The commune lies in the Drainage basin of the Seine river and is, in large part, delimited by rivers. To the west, it is delimited by the Vigny stream; to the east, by the Ru de Pontoise, and to the south the Oise river. Other rivers that run through the commune are the Brouage and the Canal latéral à l'Oise. The Canal de l'Oise a l'Aisne starts in the commune going south-east at right-angles from the Canal latéral.

===Geology and terrain===
Abbécourt is located in the Paris Basin. Most of the commune's subsoil dates from the Upper Cretaceous, when the Paris basin was covered with seawater. The altitude of the municipality varies from 38 metres to 64 metres, with an average of 45 metres of altitude. The seismic risk is very low.

===Climate===
Abbécourt like all of Picardy is subject to an oceanic climate gradient. The climate survey is similar to that of Saint-Quentin, which is located 29.2 kilometres north in a straight line.

==Toponymy==
The name of the area was attested in the form of Abecurt in 1151.

This spelling is a form of "-court" characteristic of the Middle Ages and the north of France. The word court (curt or cort in old French) once meant "barnyard, farm, or rural area" (parallel to the German word hof cf. German. Hof "farm yard"). It is derived from the Low Latin cōrtem, or the Gallo-Roman CURTE, derived from the classical Latin cohors or cohortis. The word "cour" from which it derives, has a different spelling by analogy with the Latin curia.

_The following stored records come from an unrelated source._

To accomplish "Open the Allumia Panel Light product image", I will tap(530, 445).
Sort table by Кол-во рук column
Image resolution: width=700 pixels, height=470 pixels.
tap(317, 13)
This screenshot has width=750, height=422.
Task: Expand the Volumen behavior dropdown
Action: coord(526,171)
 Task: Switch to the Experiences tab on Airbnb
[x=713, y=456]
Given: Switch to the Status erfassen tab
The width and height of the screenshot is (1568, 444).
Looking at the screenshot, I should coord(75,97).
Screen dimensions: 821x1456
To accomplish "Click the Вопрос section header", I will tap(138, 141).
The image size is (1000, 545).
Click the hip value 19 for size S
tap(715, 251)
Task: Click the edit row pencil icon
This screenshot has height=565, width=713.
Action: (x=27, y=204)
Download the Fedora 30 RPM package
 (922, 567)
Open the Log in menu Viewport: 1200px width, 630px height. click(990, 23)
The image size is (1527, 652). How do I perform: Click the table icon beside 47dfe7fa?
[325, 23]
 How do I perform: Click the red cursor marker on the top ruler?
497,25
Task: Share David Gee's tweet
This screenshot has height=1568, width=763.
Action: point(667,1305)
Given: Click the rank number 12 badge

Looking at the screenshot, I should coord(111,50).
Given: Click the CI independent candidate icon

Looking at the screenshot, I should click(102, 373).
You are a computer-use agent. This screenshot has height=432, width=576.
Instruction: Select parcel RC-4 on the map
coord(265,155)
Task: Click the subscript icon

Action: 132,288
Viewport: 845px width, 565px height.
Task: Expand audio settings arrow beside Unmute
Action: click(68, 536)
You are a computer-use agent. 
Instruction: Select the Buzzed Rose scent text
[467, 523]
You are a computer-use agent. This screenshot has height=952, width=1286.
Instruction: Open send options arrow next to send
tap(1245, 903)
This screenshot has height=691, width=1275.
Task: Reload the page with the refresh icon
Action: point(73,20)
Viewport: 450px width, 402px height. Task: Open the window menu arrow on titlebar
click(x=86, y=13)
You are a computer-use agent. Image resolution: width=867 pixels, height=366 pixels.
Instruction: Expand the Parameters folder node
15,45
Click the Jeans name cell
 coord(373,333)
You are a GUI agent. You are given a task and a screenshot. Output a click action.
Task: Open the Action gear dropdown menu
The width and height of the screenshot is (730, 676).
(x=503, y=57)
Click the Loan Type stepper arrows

The "-court" suffix is usually preceded by a Germanic personal name under the old French "case regime", but here this is not the case as evidenced by the old forms: "abbé-" is based on the low Latin abbas meaning "priest", which gives an overall meaning of "priest's rural area".

Abbécourt should not be confused with Abbecourt (or "Abbatis curtis" in 1224).

==History==

===Origin===
The commune developed from the Abbey Saint-Médard de Soissons, which also gave its name to a farm located within the commune. The earliest historical mentions of Abbécourt date back to the 9th century.

===Middle Ages===
During the Middle Ages, the commune was a lordship with its own castle and lords. In 1265 a hogshead of wheat was levied annually on the mill and the lordship by the monks of the Abbey of Genlis. This Abbey currently stands at Villequier-Aumont. In 1405 the lordship was purchased by the Lord of Genlis, Jean de Hangest. In 1457, the region experienced a period of pestilence and in 1471, a period of famine.

===Modern Age===
In 1579 the lord of Crosne, Pierre Brulard, purchased the land of Abbécourt from the Lord of Genlis.
In 1581, a land register of Abbécourt was drawn up by letters patent granted by the King and the Secretary of State. During the period of the Fronde, the village was pillaged by the Spanish during the siege of Chauny in 1652. Abbécourt was again attached to the marquisate of Genlis in 1645, but separated once again in 1685 when it came under the abbey of Saint-Medard until 1736. It then finally was returned to the marquisate of Genlis until the French Revolution. In 1774 the marquisate became the Duchy of Villequier-Aumont. On the eve of the revolution, the actual commune was under the administration of Soissons under the bailiwick of Chauny. The Abbécourt parish was attached to the bishopric of Noyon.

===Contemporary period===
With the Revolution, Abbécourt became an independent commune within the district of Chauny and the canton of the same name. During the Six Days' Campaign in 1814, the Prussian General Bülow's troops crossed the commune, pillaging the houses, to counter the offensive movements of Napoleon I. In 1870, during the Franco-Prussian War, the village was under German occupation.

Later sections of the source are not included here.